Contraction of fully expanded FMR1 alleles to the normal range: predisposing haplotype or rare events?

Detalhes bibliográficos
Autor(a) principal: Maia, N
Data de Publicação: 2017
Outros Autores: Loureiro, JR, Oliveira, B, Marques, I, Santos, R, Jorge, P, Martins, S
Tipo de documento: Artigo
Idioma: eng
Título da fonte: Repositório Científico de Acesso Aberto de Portugal (Repositórios Cientìficos)

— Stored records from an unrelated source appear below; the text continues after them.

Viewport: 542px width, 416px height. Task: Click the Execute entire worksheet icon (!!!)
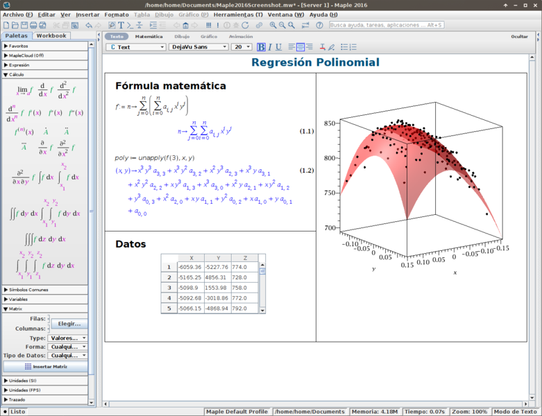click(208, 25)
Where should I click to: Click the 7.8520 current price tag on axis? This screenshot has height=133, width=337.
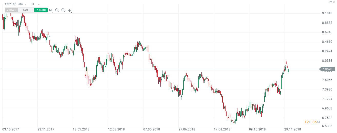pyautogui.click(x=327, y=69)
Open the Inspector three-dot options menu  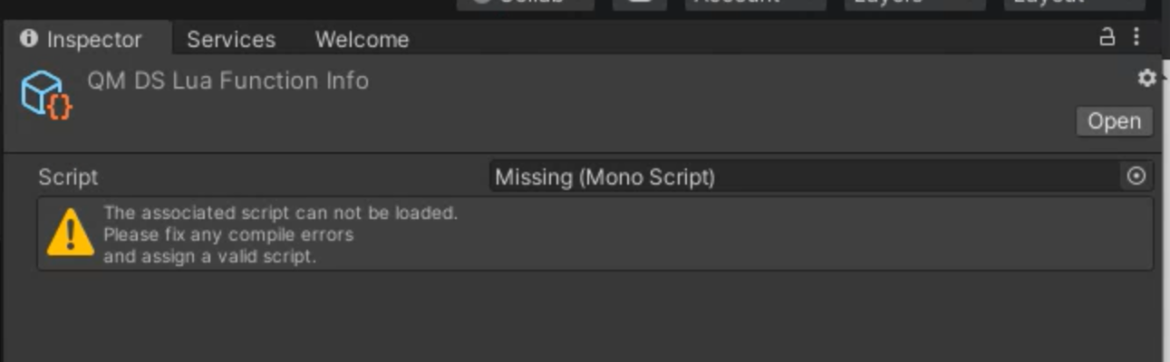tap(1136, 37)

Texto Completo: http://hdl.handle.net/10216/114492
Resumo: Fragile X syndrome (FXS), the most common cause of inherited intellectual disability, is due to the expansion over 200 CGGs and methylation of this polymorphic region, in the 5'-UTR (untranslated region) of FMR1 (Xq27.3). We have identified four FXS mosaic males: M1-(CGG)35/(CGG)>200; M2-(CGG)26/(CGG)>200; M3-(CGG)39/(CGG)>200; and M4-(CGG)18/(CGG)125/(CGG)>200. After genotyping their respective mothers, we suggested that normal alleles of these patients resulted from post-zygotic contractions of full expansions. The detection of these four rare independent cases led us to hypothesize the existence of a large-contraction predisposing haplotype in our population. Next, we questioned whether other normal pure CGGs would have arisen through similar contractions from fully expanded alleles. To address these questions, we identified stable single-nucleotide polymorphism (SNP) lineages and related short tandem repeat (STR) haplotypes (DXS998-DXS548-FRAXAC1-FRAXAC2) of the four mosaics, 123 unrelated FXS patients and 212 controls. An extended flanking haplotype (34-44-38-336) shared by mosaics from lineage A suggested a risk lineage-specific haplotype more prone to large contractions. Other normal pure FMR1 alleles from this SNP background also shared phylogenetically close STR haplotypes, although a single (CGG)exp>(CGG)24 contraction or the loss of AGG interruptions may explain their origin. In both scenarios, multistep FMR1 mutations involving the gain or loss of several CGGs seem to underlie the evolution of the repeat.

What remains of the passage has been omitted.